Flagstaff’s Ballet Folklorico de Colores will perform folkloric dance traditions of Mexico, including danza, Indigenous dances that are generally religious in nature and are performed in ritual and community settings. The group will also perform Mestizo dances, which are Indigenous dances reflecting European influences in either steps, themes, instrumentation, or costuming and Bailes Regionales or regional dances.

Insight Programs and Storytelling
At 2:45 p.m., Northern Arizona University Professor of Anthropology Dr. Miguel Vasquez will talk on migration and connections between Meso-America and the Southwest.

A premier screening of Latino journalist Carolyn Brown’s new film On the Line will show both days at noon. This 51-minute documentary is a record of Brown’s experiences over a year and a half with the Minutemen on the US and Mexico border. Brown has been producing television for the past 12 years and moved from New York to Flagstaff to work on this documentary. Brown will be at the premier to answer questions and share her experiences in making this film.

The 8th Annual Cabalgata Binacional Villista or La Cabalgata is a present-day equestrian tradition that commemorates General Pancho Villa’s 1916 invasion of Columbus, New Mexico. Beginning in Zaragoza, Chihuahua, the riders follow Villa’s route through northern Mexico, retracing Villa’s trek on horseback and stopping in towns along the way, in a revival of history and spirit. At 1:15 each day Jason Hasenbank, in conjunction with the Trappings of the American West exhibit at MNA, presents his own photography and the work of Raechel Running in an interpretive slide lecture on the regional culture found in north-central Mexico.

As the sahumadora or smoke-keeper for the In Tlanextli Tlacopan traditional Aztec fire dancers,Guadalupe Tellez tends to spiritual blessings of the dance circle and is the group’s storyteller. Each day at 1:45 in the Babbitt Reading Room, she will lead a discussion about “Aztec/Mexicah Culture and Traditions,” covering such topics as modern Indigenous views and the role women as warrior, religious and spiritual connections, anthropological aspects of roots today and interpretation of dance regalia.

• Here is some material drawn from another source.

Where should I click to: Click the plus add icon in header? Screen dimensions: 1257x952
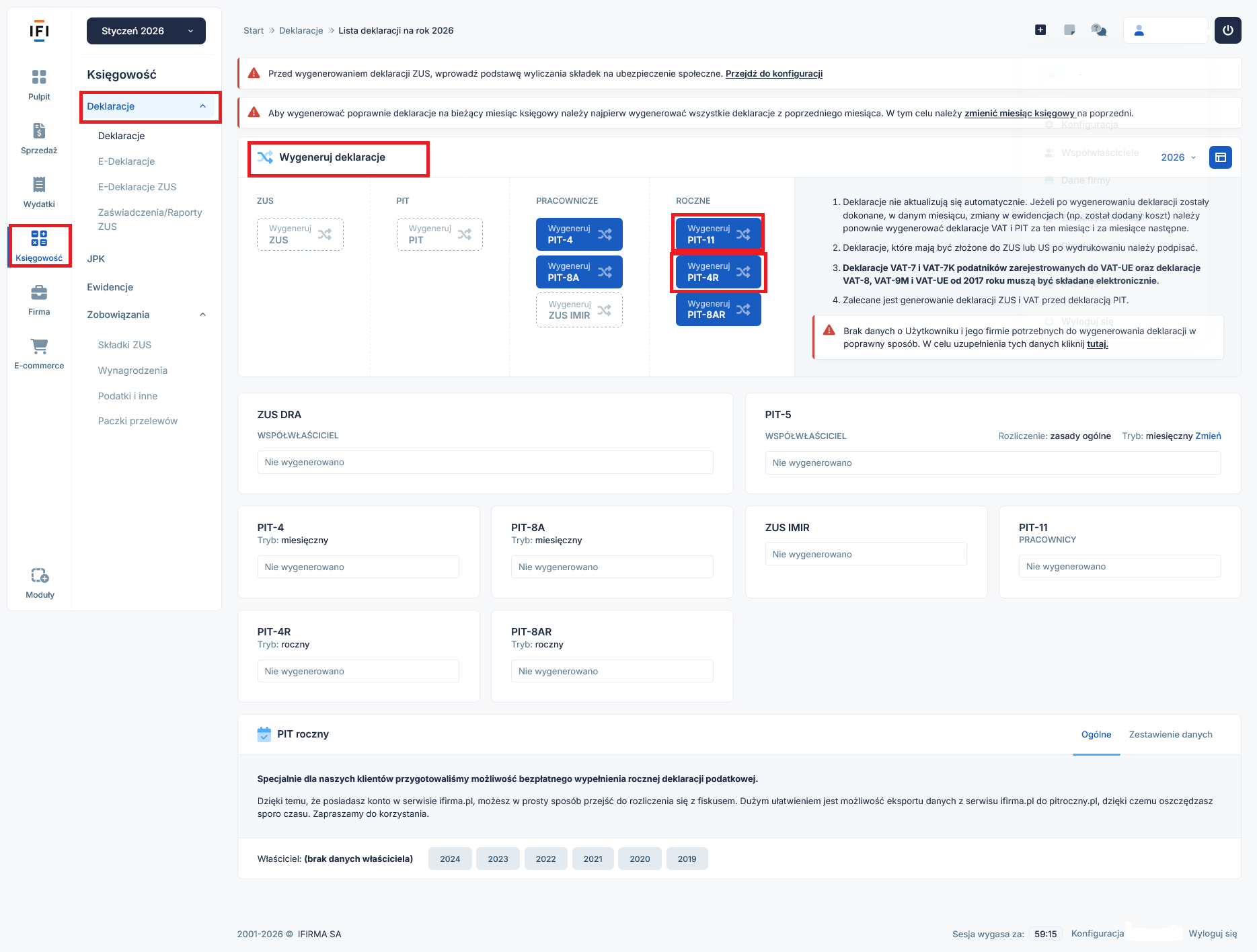point(1040,30)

Storyteller Lupe Anaya, of Mexican descent and from a Flagstaff pioneer family, will share the tale of “La Llorona,” the mysterious weeping woman. This presentation will be followed by hot chocolate in the Jaime Major Golightly Historic Courtyard.

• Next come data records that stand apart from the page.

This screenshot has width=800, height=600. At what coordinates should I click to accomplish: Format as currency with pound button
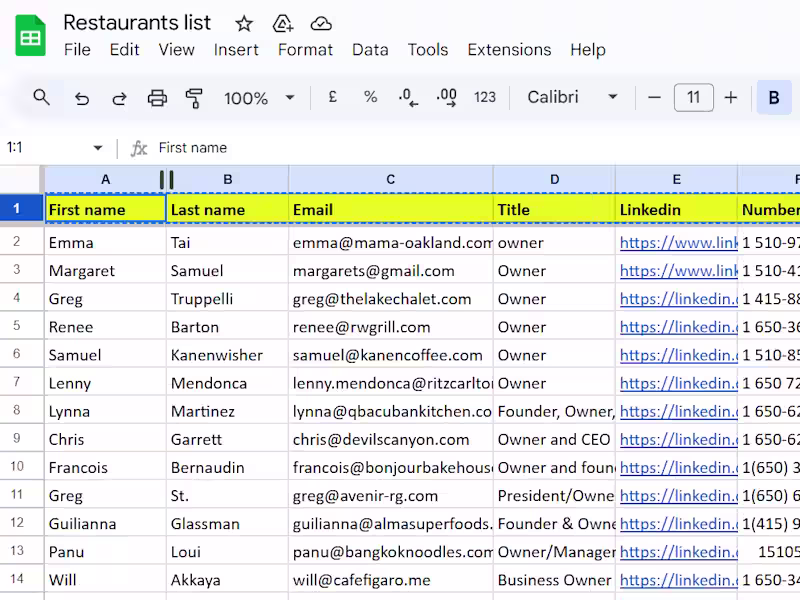pyautogui.click(x=332, y=97)
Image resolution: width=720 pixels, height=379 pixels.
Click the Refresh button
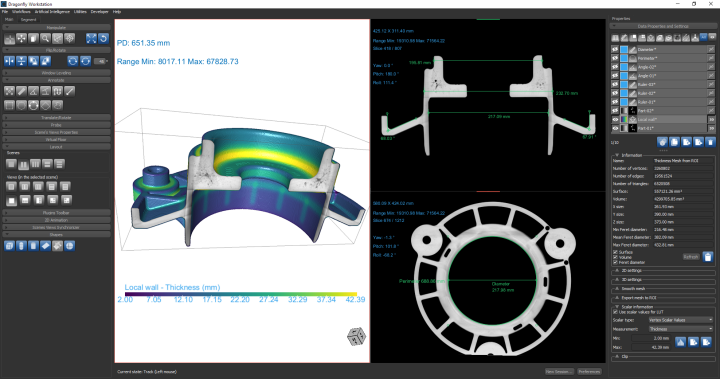[x=691, y=257]
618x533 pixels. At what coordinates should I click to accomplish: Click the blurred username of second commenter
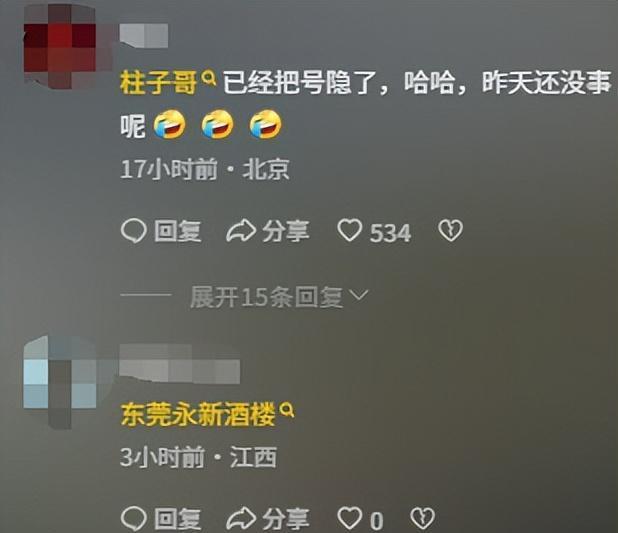[180, 363]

Arts and Crafts Demonstrations
Craft demonstrations begin with an early morning Sugar Skull Workshop by Nuestras Raices, at 9–10 a.m. each day. Throughout the weekend, the Southwest Eclectic Artists Association will create a graffiti art mural outdoors on the Museum grounds. Marina Vasquez will demonstrate and sell Guatemalan pine needle basketry. Ofrenda artist Juan Olalde will give a special presentation of his wood carvings and nichos from 10–11 a.m. And Nuestras Raices will teach how to create multicolored, festive, hand-cut papel picado paper art from 2:30–4:30 p.m. The work of local artists Irene Dominguez, Emma Gardner, Ricardo Gonzalez, Vangie Rodriguez, Ralph Sena, and the Guadalupanas from San Francisco de Asis Catholic Parish will also be on hand.

Kids Activities
At Creative Corner from 9 a.m. to 4 p.m., kids enjoy making Hispanic take-home crafts and colorful paper flowers. They can also have their faces painted from noon–2 p.m. by artist Vangie Rodriquez.

Sponsors
The generous sponsors of Celebraciones de la Gente are the Arizona Commission on the Arts, National Endowment for the Arts, Arizona ArtShare, Flagstaff Cultural Partners/Coconino Center for the Arts, City of Flagstaff, and the Coconino County Board of Supervisors.

MNA’s Heritage Program
By providing a deeper insight into the Hopi, Navajo, and Hispanic cultures living on the Colorado Plateau, MNA’s Heritage Program continues to foster communication and the exchange of ideas between cultures.